_WHAT THE EXERCISE ASKS_
Reproduce the listing from the line with "Image resolution: width=698" to the line with "[x=175, y=273]", replacing "sidebar" with "side panel" and leaving everything else unchanged. Omit the pictures.

_SUPPLIED RECORDS_
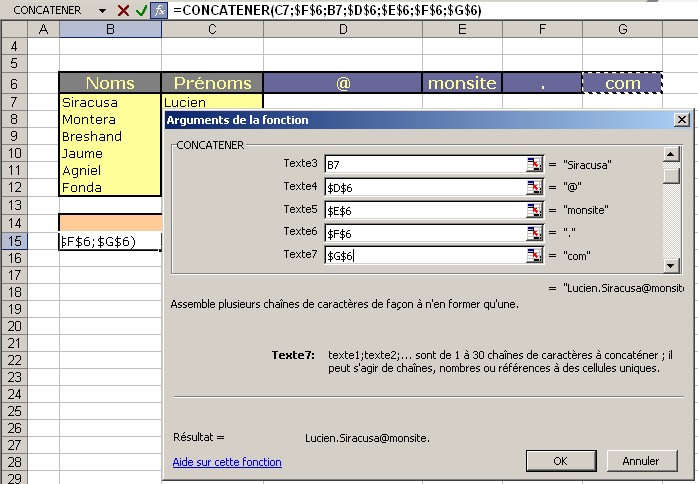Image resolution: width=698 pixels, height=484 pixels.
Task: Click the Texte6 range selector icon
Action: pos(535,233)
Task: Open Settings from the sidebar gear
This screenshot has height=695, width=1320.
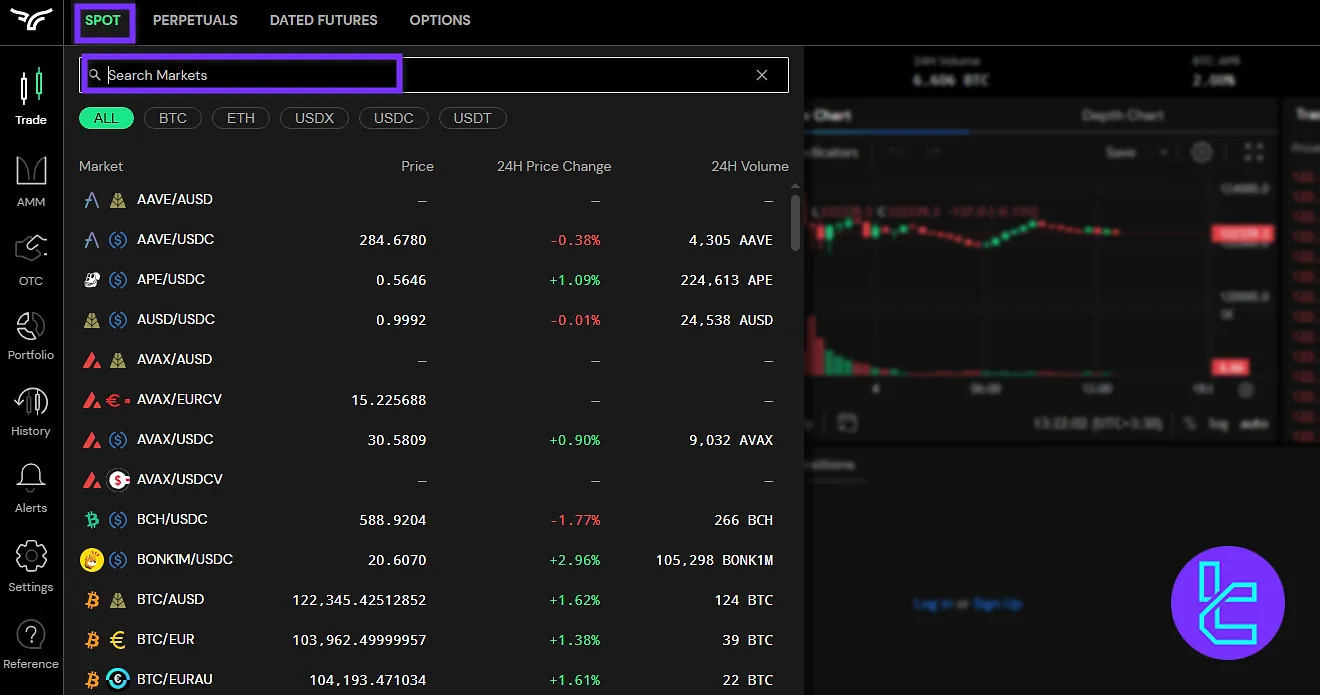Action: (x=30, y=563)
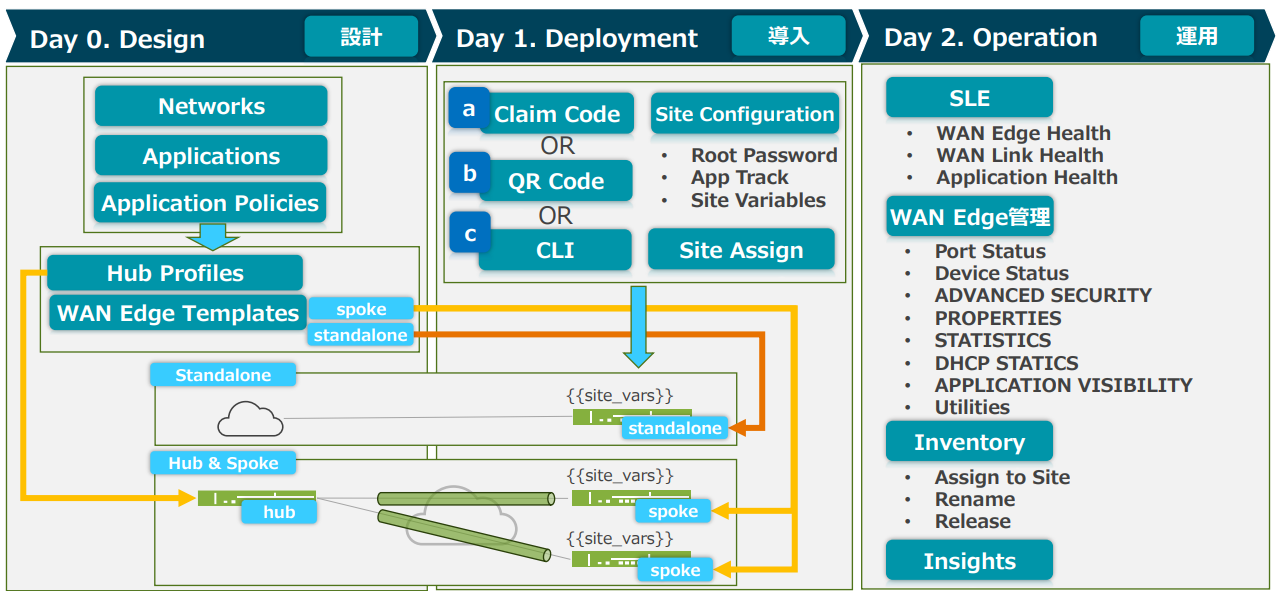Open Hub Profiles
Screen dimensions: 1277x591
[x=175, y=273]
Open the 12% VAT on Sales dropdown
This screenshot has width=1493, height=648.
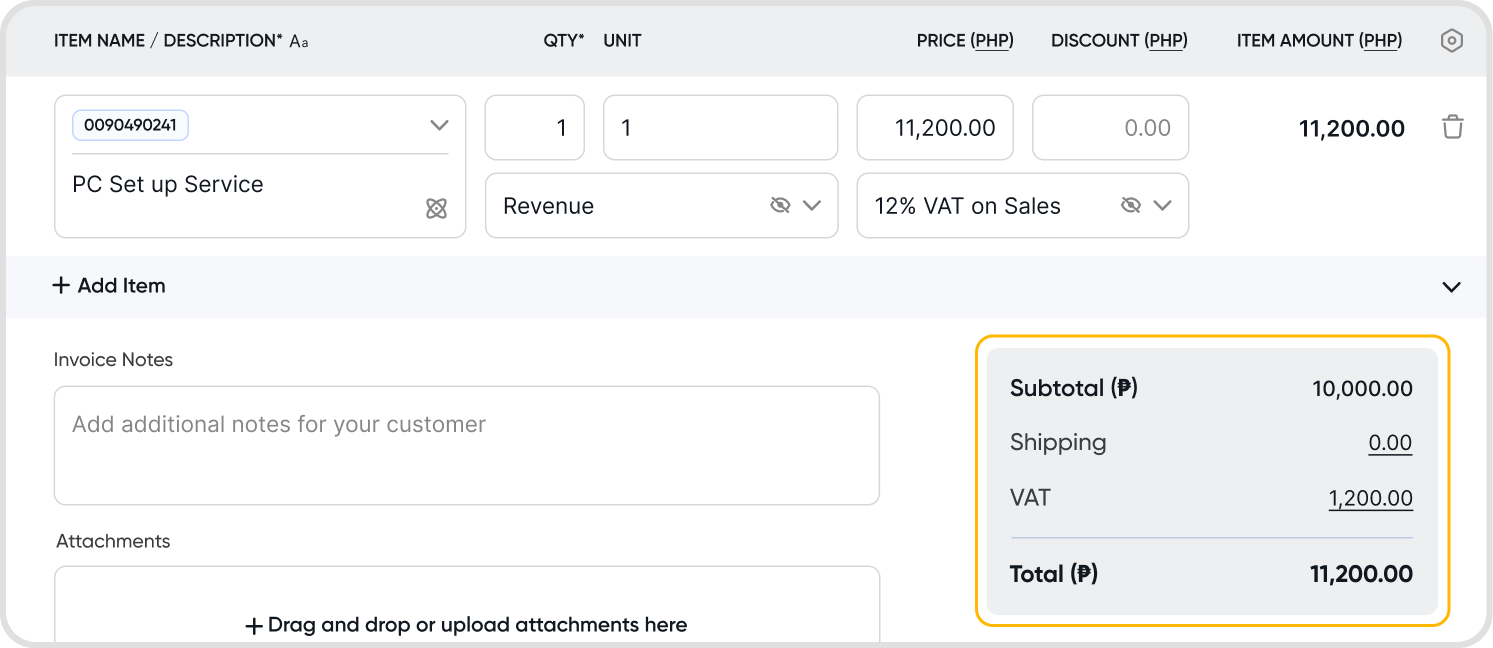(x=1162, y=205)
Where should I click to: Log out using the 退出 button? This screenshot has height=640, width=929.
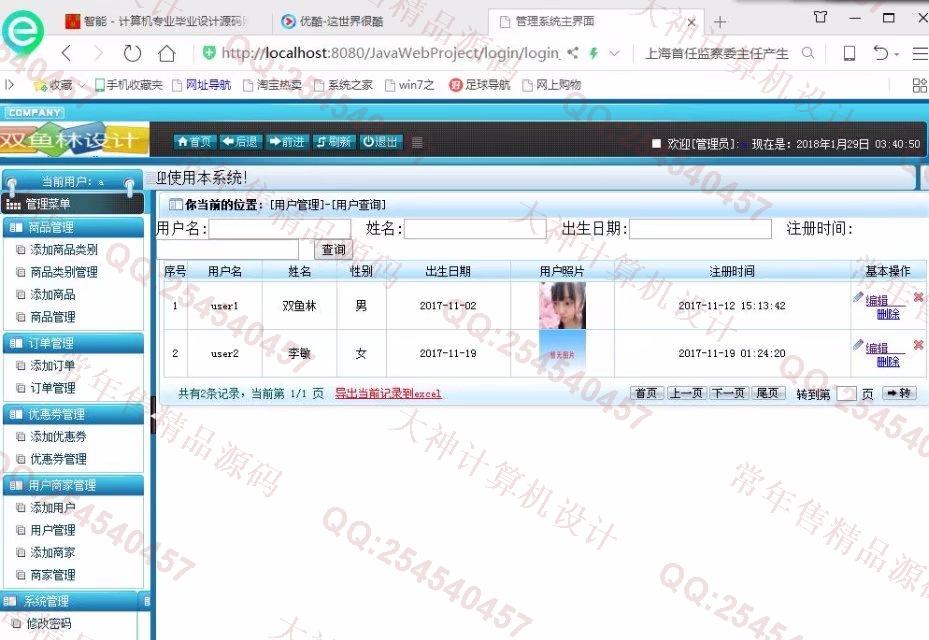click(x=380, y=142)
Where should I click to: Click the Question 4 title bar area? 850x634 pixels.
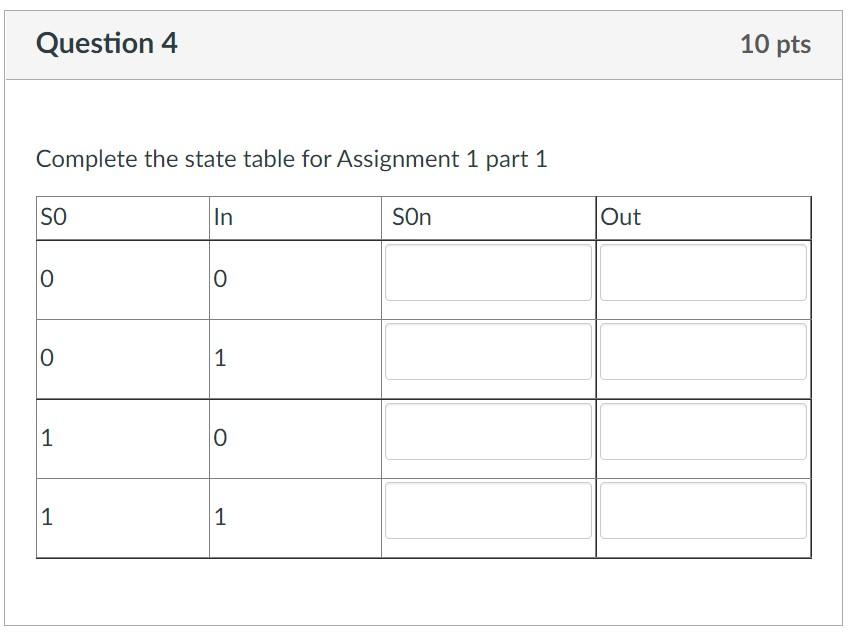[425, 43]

---

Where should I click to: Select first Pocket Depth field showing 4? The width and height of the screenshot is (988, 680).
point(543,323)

--

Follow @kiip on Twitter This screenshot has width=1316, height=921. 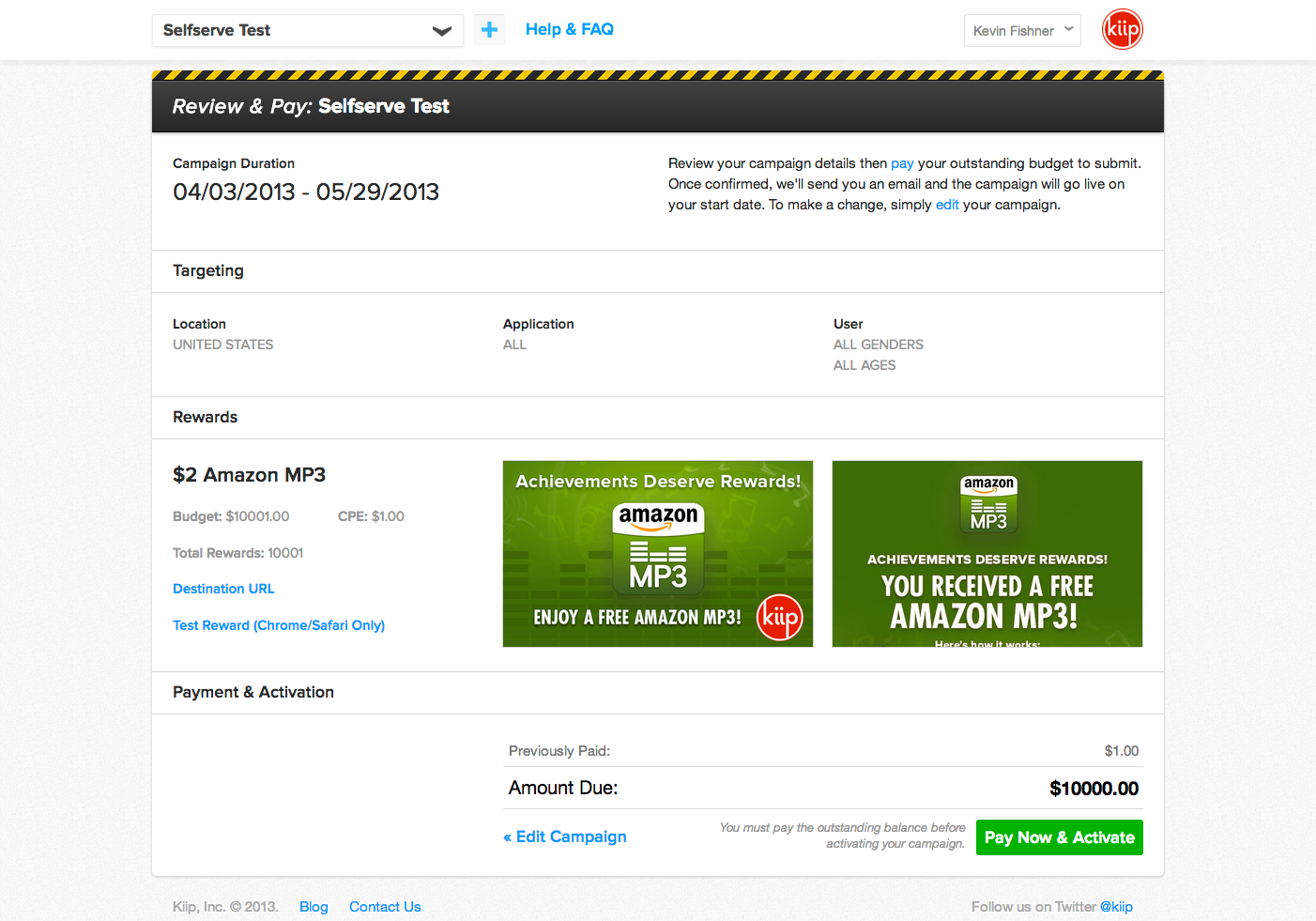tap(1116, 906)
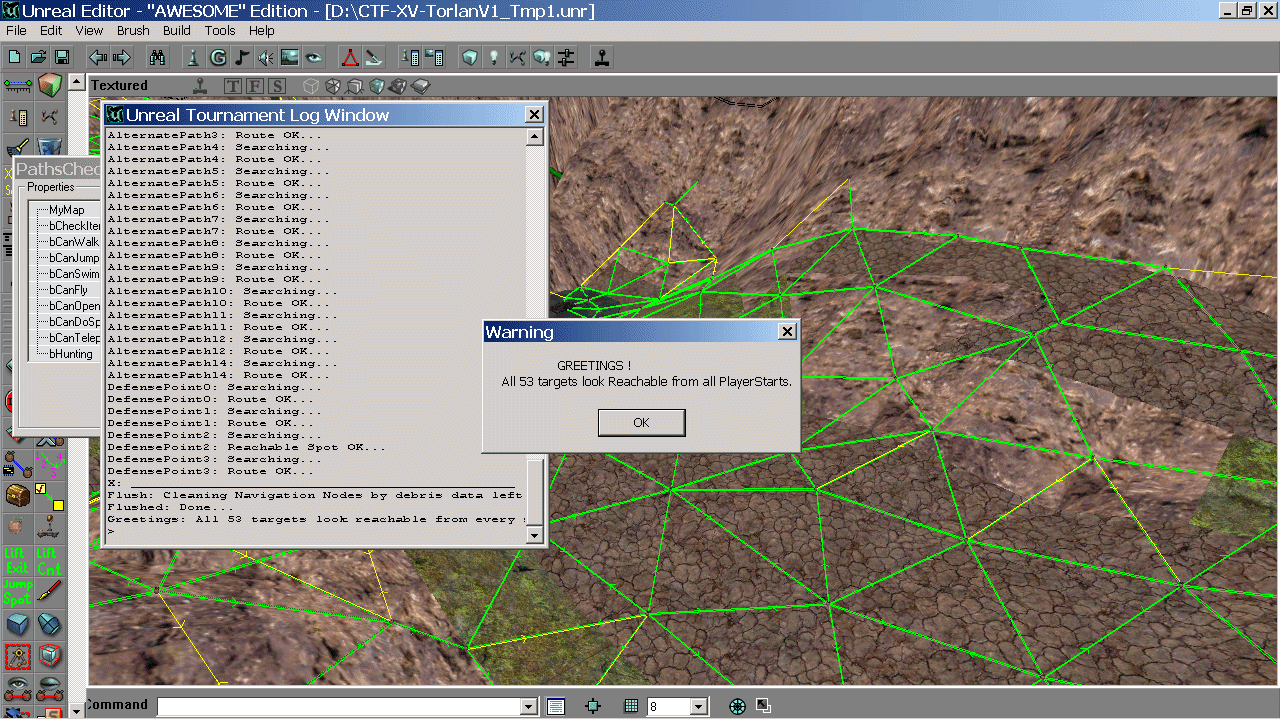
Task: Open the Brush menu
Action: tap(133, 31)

_RESULT OF THIS EXERCISE_
Image resolution: width=698 pixels, height=484 pixels.
Task: Click the Texte6 range selector icon
Action: pos(535,233)
Task: Open Settings from the side panel gear
This screenshot has height=695, width=1320.
Action: (x=30, y=563)
Open Hub Profiles
Screen dimensions: 1277x591
[x=175, y=273]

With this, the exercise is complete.